The dull acquiescence in his brown eyes provided all the answer she needed. Played right in concert with her own tortured dreams of sinking into dark water, of holding her breath. Desperate. Then finally gasping, sucking in an endless rush of cold ocean. Even awake and aware, she could still feel the cold filling her lungs,
the terror of drowning . . .
Michaela shivered. Shook it off. Appalled that Lee had seen, knew her weakness. All of which triggered her sense of frustration and fury. Damn it, she was the Director of Scientific Research, second-in-command only to Board Supervisor Kalico Aguila. The Board had appointed Michaela to the Directorship because of her iron will, her expertise in the field. To show any—
“It’s all right,” Shin interrupted her thoughts. “After all that time in Ashanti? There’re no secrets left. You can be human like the rest of us.”
“No secrets left,” she whispered in agreement. “Isn’t that the truth?”
They’d been packed together on Crew Deck after the Unreconciled had tried to seize the ship: twenty-three people jammed into four small cabins.
They’d had no privacy. Had to live cramped together—ass to armpit as the saying went. Had to endure all the trials humans inflicted upon each other in close proximity. They’d fought, formed alliances that shifted through time, hated each other, loved each other, swapped partners, squabbled and made up, and finally sorted themselves into a sort of extended family. One that tolerated each other despite the histories, jealousies, sexual complications, and remembered slights. Well, all but Dr. Anna Carrasco Gabarron. She was like the despised aunt that everyone stoically endured as a sort of cosmic punishment for his or her sins.
“You kept us sane, you know,” Shin told her. “Otherwise, we’d never have made it. You were the one who ordered us out of Deck Three. Sided with Captain Galluzzi before we could make any other choice.”
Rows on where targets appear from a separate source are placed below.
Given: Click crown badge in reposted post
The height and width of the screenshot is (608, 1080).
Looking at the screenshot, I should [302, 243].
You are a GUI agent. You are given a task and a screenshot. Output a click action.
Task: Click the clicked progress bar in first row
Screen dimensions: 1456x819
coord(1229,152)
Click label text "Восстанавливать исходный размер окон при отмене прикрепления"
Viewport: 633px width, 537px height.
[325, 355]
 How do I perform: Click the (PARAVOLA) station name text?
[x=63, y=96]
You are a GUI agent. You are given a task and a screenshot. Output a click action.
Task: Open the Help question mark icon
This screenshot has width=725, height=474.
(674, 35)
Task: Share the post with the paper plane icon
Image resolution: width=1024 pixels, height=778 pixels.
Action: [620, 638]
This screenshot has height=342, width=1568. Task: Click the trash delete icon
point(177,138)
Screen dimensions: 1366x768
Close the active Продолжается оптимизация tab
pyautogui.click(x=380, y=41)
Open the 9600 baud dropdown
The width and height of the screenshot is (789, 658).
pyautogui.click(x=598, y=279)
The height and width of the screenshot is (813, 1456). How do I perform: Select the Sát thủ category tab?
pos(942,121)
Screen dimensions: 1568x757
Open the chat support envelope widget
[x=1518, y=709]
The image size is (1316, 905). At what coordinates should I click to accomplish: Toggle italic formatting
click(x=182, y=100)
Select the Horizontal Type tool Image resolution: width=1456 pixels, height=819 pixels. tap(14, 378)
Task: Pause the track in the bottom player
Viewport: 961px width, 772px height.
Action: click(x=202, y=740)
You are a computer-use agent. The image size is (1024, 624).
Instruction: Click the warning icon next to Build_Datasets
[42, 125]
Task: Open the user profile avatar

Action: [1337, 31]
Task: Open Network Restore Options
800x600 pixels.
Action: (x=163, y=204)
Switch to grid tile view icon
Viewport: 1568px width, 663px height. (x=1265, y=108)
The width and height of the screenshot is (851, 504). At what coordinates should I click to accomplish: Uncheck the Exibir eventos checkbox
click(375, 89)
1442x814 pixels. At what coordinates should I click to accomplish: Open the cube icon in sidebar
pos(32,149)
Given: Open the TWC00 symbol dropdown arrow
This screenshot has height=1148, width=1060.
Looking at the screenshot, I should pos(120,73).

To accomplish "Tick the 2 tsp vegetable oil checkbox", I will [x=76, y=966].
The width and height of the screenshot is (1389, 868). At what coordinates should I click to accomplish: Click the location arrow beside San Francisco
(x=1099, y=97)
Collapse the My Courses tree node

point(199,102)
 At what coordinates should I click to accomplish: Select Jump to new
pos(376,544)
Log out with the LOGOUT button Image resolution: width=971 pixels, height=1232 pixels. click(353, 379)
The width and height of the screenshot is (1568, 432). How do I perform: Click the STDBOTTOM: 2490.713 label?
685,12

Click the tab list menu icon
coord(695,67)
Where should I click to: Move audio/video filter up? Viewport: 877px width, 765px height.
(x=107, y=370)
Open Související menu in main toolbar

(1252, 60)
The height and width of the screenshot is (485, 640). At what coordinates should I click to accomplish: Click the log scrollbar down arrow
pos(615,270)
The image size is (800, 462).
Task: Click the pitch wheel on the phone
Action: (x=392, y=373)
So, did that make her any less timid now that they were dirtside, alone on an empty and hostile planet in the middle of an uncharted and unknown ocean? An ocean that, if they could trust the briefings the Supervisor had given them, was full of creatures that would try to kill them?
A violent gust hit her, fluttering her coveralls, causing her to stagger. She ran a hand over the tight curls of her short black hair. “We’ll be fine. All of us, we’ve trained for this. We’re the best Solar System had to offer. Wind, waves, wildlife, we’re the experts. If anyone can make a go of it, it’s us.” A beat. “We just need to get out there, Shin. Get our hands dirty, start doing research, and everything will fall into place.”